- ACTIVITY: Within the entries below, find each line containing the word "folder" and copy it.

- EXERCISE MATERIALS:
—————
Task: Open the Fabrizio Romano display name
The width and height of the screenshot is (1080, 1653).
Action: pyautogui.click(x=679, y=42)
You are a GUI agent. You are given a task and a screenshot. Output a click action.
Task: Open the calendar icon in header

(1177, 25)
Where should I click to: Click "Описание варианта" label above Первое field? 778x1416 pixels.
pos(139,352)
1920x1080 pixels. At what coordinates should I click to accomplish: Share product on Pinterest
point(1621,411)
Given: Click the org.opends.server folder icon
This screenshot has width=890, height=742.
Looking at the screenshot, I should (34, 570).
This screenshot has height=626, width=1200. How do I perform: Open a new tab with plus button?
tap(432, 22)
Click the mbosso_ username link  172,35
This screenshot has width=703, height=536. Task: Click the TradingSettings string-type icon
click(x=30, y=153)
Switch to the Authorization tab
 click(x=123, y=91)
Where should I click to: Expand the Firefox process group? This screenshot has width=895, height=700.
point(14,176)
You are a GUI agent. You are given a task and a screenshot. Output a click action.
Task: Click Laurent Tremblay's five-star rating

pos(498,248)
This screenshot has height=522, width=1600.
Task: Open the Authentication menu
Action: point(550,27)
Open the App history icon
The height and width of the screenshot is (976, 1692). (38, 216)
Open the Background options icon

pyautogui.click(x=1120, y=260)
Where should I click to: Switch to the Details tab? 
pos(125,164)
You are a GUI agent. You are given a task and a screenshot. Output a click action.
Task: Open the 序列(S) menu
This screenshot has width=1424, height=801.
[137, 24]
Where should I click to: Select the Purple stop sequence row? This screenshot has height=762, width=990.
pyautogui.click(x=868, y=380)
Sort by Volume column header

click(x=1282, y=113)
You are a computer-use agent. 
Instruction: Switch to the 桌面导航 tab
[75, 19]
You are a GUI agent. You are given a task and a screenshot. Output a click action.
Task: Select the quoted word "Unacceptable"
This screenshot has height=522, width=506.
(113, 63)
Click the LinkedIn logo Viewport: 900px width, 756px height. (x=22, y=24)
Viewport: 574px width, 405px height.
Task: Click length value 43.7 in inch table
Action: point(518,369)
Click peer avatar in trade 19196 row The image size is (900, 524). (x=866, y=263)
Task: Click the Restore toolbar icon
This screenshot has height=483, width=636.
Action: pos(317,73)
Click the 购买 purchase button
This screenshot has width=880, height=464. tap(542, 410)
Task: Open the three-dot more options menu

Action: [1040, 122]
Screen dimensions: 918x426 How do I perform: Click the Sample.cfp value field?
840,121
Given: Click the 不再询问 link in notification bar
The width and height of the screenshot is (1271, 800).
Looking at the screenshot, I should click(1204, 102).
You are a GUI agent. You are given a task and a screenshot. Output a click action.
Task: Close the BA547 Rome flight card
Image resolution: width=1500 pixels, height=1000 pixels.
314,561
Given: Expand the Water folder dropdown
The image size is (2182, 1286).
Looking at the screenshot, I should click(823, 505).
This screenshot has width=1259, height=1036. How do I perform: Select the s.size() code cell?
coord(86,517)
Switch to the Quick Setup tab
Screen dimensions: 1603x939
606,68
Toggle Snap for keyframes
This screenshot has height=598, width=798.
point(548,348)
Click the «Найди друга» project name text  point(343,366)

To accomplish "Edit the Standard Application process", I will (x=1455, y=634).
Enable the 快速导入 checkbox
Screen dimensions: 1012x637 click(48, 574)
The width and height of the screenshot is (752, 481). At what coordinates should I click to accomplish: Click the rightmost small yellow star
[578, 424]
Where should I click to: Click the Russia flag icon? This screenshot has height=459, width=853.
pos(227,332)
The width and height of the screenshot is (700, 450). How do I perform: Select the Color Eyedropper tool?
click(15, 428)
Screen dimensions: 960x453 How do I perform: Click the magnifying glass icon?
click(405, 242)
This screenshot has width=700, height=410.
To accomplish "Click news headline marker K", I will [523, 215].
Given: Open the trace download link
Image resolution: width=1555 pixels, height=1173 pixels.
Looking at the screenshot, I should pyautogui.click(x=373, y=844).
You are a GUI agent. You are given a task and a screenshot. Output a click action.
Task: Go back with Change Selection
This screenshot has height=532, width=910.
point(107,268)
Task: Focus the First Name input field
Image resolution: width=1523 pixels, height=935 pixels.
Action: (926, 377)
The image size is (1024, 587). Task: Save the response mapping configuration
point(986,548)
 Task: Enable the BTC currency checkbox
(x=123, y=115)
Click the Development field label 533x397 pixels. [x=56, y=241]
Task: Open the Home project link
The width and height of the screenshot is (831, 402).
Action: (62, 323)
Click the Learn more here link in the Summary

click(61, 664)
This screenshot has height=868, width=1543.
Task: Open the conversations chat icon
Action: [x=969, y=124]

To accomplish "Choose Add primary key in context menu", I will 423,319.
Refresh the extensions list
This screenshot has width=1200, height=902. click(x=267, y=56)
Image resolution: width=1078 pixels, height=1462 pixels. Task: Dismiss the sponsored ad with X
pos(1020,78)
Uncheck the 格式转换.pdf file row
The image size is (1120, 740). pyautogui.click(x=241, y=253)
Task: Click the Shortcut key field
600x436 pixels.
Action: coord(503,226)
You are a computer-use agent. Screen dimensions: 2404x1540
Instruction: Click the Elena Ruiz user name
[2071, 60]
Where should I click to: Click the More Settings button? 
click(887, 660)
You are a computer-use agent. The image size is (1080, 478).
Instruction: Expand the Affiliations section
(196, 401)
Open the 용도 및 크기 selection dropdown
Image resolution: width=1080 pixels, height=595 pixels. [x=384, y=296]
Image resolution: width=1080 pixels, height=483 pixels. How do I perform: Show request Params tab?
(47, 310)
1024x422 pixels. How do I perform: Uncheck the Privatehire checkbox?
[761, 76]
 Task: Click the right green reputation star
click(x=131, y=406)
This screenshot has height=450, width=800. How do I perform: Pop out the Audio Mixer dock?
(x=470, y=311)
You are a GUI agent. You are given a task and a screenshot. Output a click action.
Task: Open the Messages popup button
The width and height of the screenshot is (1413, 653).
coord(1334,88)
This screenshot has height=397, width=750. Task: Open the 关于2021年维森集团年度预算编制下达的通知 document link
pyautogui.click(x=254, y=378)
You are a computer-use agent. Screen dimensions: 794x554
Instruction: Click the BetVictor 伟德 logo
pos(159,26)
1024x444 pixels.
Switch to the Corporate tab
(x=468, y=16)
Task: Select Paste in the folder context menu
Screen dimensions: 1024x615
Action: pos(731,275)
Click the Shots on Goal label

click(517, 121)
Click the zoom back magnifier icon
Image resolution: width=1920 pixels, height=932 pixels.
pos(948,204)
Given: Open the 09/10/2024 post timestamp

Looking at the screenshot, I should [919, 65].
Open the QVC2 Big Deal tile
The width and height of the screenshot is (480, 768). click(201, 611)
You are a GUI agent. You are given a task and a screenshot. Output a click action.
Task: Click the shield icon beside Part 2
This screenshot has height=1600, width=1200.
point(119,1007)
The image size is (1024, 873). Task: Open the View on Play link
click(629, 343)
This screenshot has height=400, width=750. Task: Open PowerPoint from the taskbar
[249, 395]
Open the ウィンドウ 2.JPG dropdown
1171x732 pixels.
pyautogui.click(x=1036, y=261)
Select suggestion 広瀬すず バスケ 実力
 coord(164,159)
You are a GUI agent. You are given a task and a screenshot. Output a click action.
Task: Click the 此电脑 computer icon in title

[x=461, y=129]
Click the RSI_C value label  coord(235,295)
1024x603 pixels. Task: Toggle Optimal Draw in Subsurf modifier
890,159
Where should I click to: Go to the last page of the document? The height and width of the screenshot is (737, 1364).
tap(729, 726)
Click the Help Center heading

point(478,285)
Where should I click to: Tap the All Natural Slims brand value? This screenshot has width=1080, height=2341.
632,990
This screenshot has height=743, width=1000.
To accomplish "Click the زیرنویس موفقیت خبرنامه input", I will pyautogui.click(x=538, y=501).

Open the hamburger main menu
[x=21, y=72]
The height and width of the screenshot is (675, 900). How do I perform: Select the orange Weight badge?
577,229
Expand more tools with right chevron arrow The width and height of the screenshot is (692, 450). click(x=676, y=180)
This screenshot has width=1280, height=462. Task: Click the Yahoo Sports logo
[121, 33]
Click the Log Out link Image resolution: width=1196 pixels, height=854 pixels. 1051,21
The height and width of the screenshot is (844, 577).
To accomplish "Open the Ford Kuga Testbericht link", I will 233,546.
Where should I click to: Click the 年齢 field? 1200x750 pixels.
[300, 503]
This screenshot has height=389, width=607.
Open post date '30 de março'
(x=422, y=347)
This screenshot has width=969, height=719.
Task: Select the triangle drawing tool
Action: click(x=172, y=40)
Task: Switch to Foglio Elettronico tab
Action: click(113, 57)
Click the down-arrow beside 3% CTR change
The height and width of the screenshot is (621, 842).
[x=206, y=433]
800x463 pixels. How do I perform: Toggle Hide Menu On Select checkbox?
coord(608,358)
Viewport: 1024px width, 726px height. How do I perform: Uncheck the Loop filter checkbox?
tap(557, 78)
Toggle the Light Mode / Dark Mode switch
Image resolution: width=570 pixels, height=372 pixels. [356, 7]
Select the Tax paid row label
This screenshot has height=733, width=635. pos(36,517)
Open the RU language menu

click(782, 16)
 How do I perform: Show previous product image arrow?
—————
- REPLY:
Given: Click the org.opends.server folder icon
Given: Expand the Water folder dropdown
Task: Select Paste in the folder context menu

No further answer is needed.